From the material below, copy each line that contains the string "Given", matching uppercase and lowercase exactly.

━━━━━━━━━━

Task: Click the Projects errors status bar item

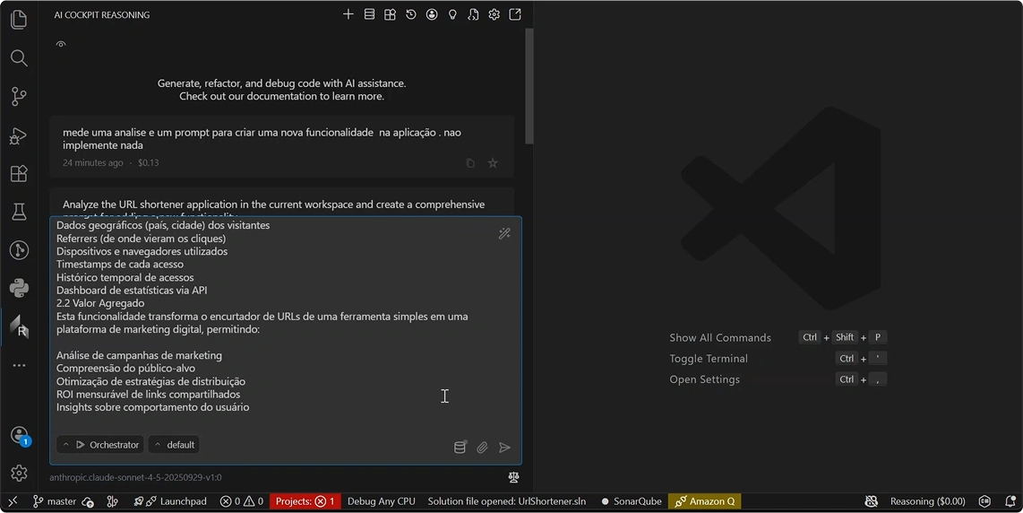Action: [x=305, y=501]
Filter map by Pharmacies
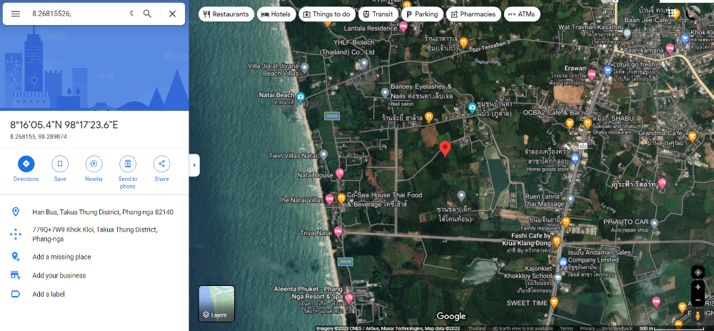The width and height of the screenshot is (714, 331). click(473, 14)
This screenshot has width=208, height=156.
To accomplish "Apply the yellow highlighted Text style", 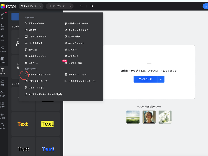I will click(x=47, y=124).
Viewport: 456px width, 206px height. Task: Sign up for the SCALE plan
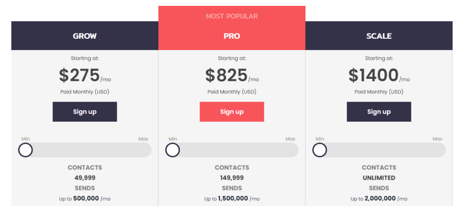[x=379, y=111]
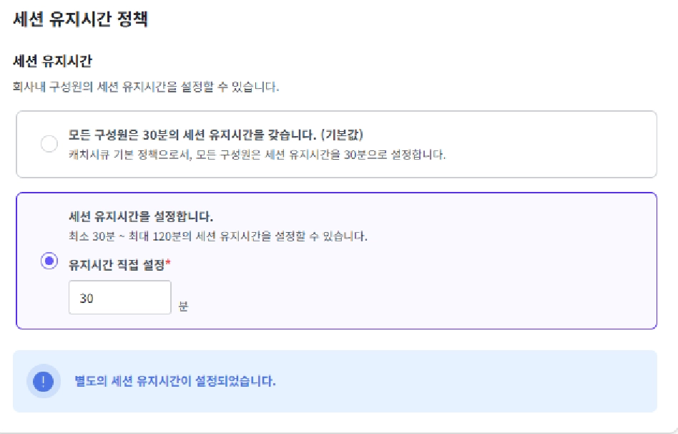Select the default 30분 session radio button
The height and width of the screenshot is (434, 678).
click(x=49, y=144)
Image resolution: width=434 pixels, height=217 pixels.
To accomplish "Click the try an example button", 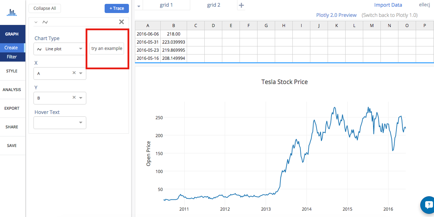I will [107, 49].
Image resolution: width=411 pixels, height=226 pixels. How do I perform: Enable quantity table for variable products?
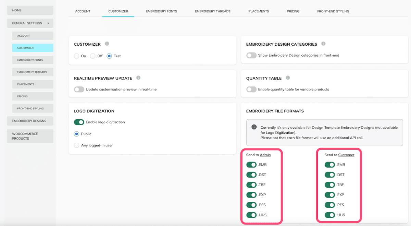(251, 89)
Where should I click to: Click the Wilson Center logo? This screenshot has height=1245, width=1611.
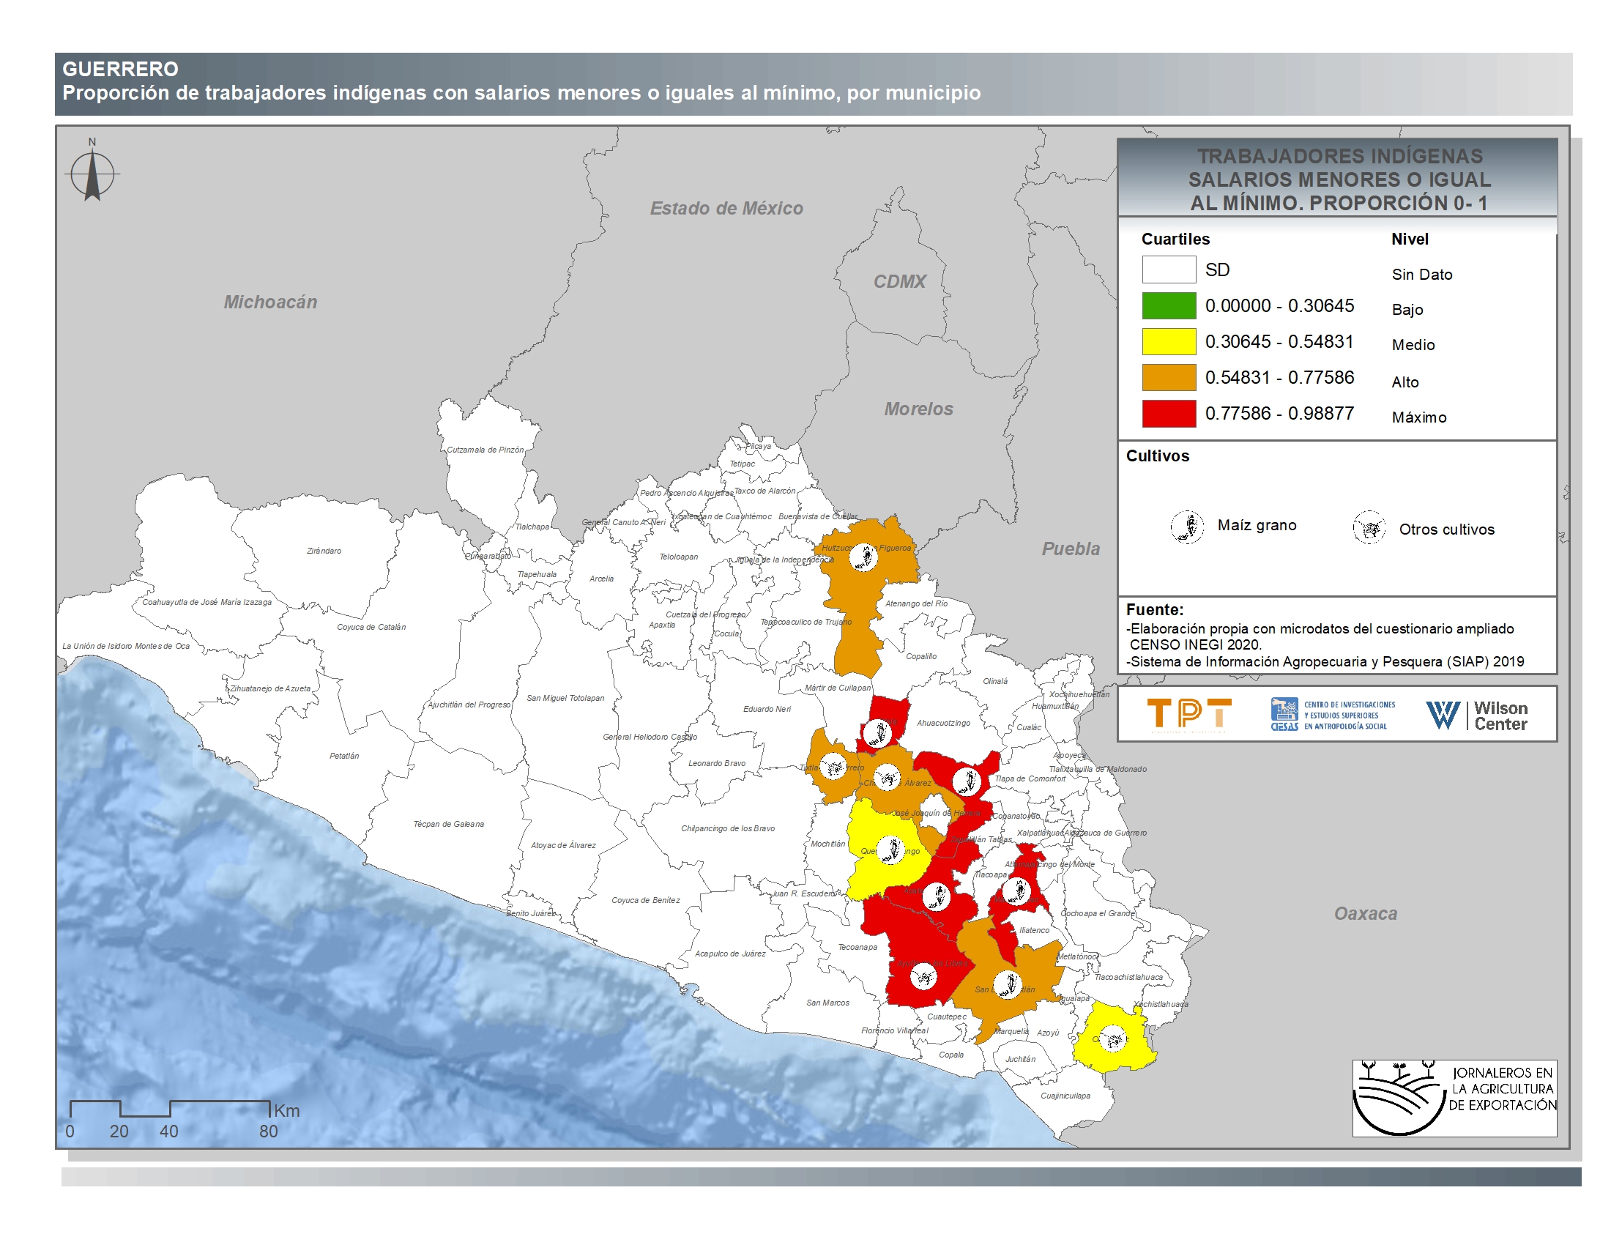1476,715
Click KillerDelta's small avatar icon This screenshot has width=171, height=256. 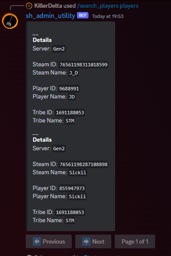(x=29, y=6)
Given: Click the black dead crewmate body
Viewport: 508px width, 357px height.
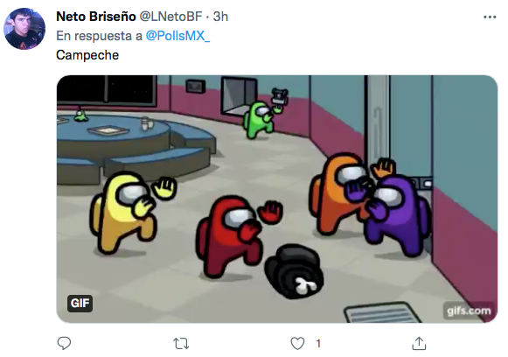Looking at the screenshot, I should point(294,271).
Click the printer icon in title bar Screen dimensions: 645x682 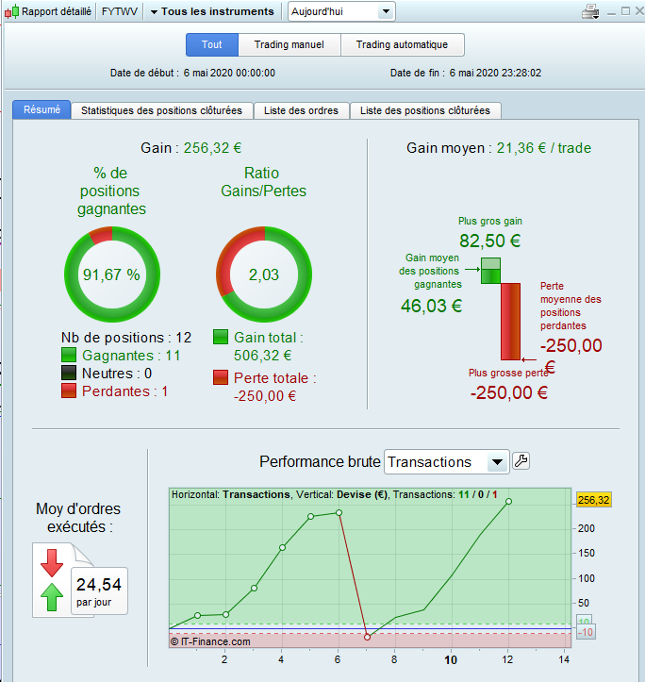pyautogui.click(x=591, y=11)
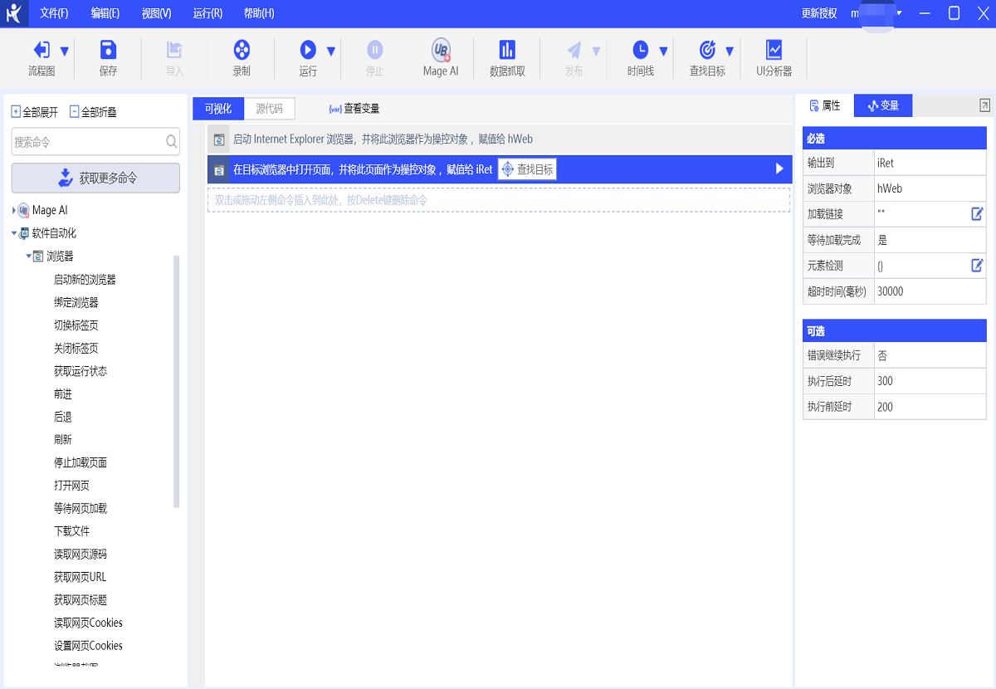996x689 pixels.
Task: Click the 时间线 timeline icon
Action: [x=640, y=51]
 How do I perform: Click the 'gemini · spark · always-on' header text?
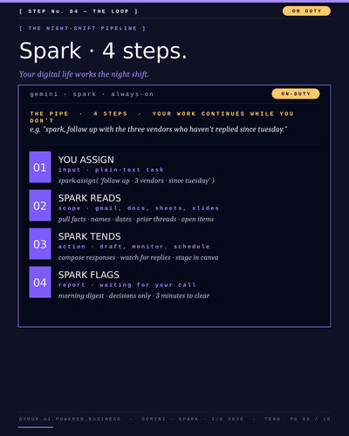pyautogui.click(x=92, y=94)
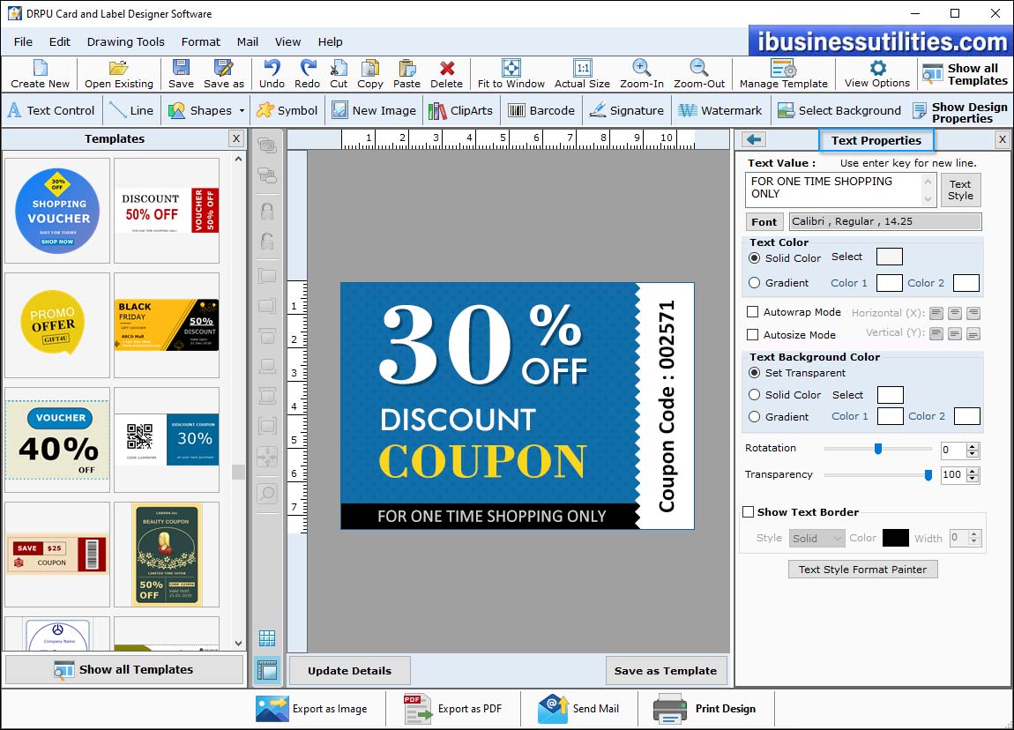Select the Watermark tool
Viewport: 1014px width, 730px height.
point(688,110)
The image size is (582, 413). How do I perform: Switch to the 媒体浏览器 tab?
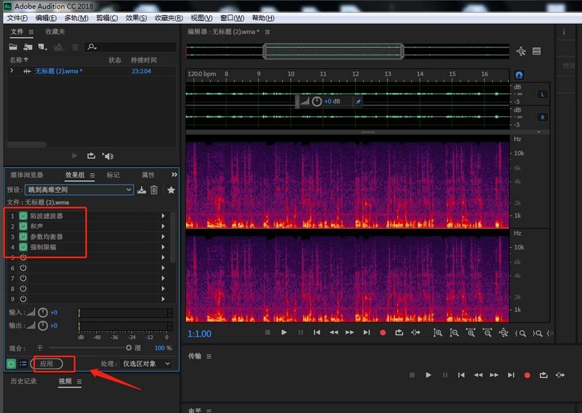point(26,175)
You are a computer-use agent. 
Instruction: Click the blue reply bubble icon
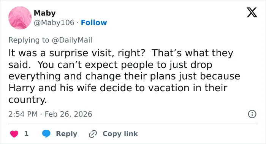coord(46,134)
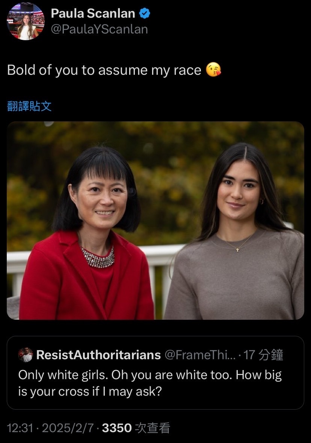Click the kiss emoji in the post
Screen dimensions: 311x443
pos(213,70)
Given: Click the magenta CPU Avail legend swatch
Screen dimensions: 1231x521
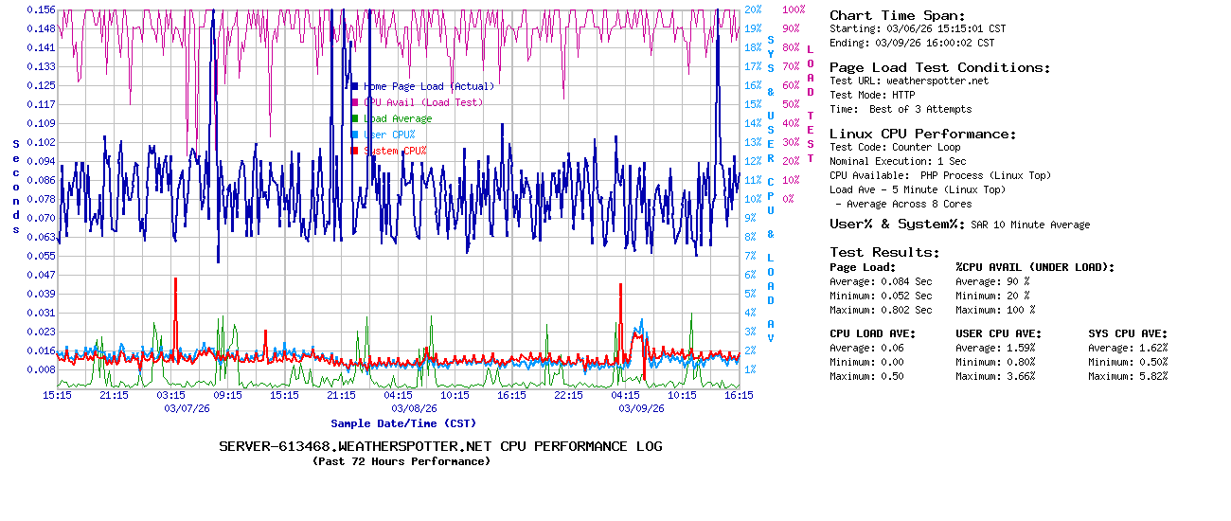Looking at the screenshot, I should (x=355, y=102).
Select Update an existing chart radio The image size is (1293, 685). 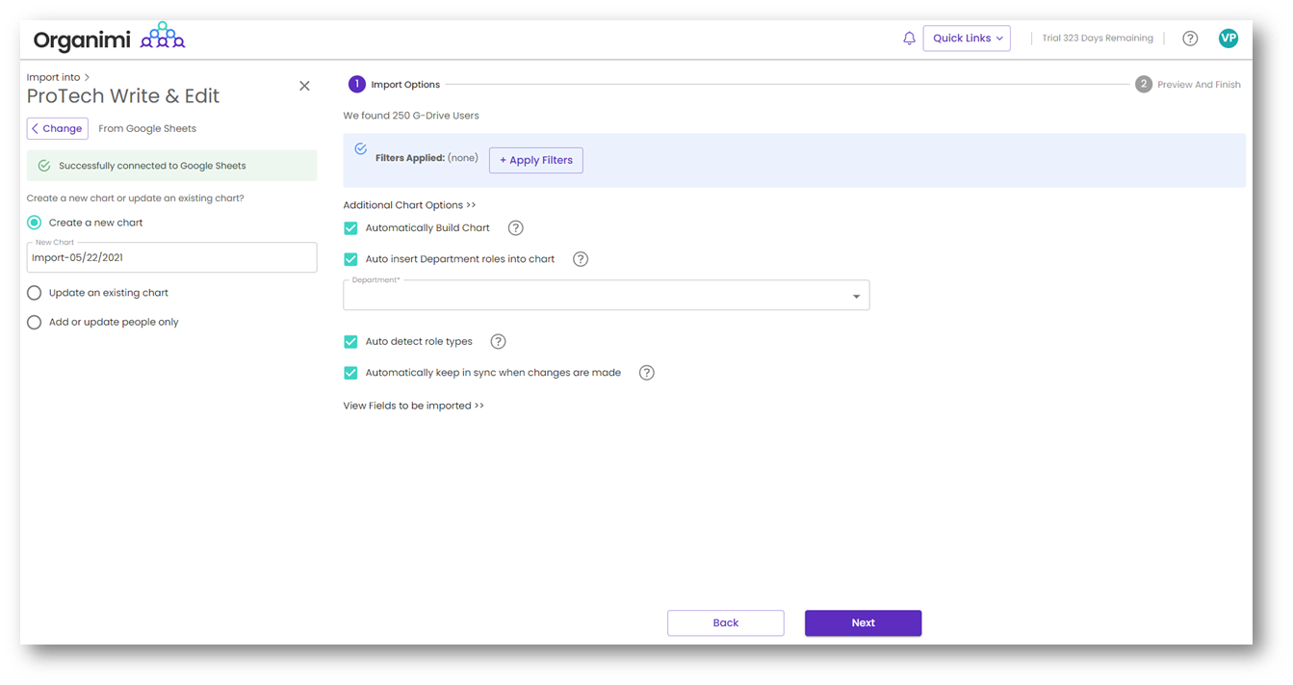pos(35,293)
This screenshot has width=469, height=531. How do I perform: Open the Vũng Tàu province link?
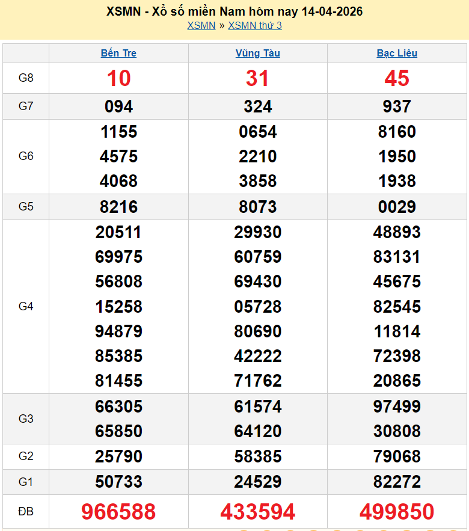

━━━━━━━━━━

§ Answer in full:
Given: Click the black dead crewmate body
Given: Click the magenta CPU Avail legend swatch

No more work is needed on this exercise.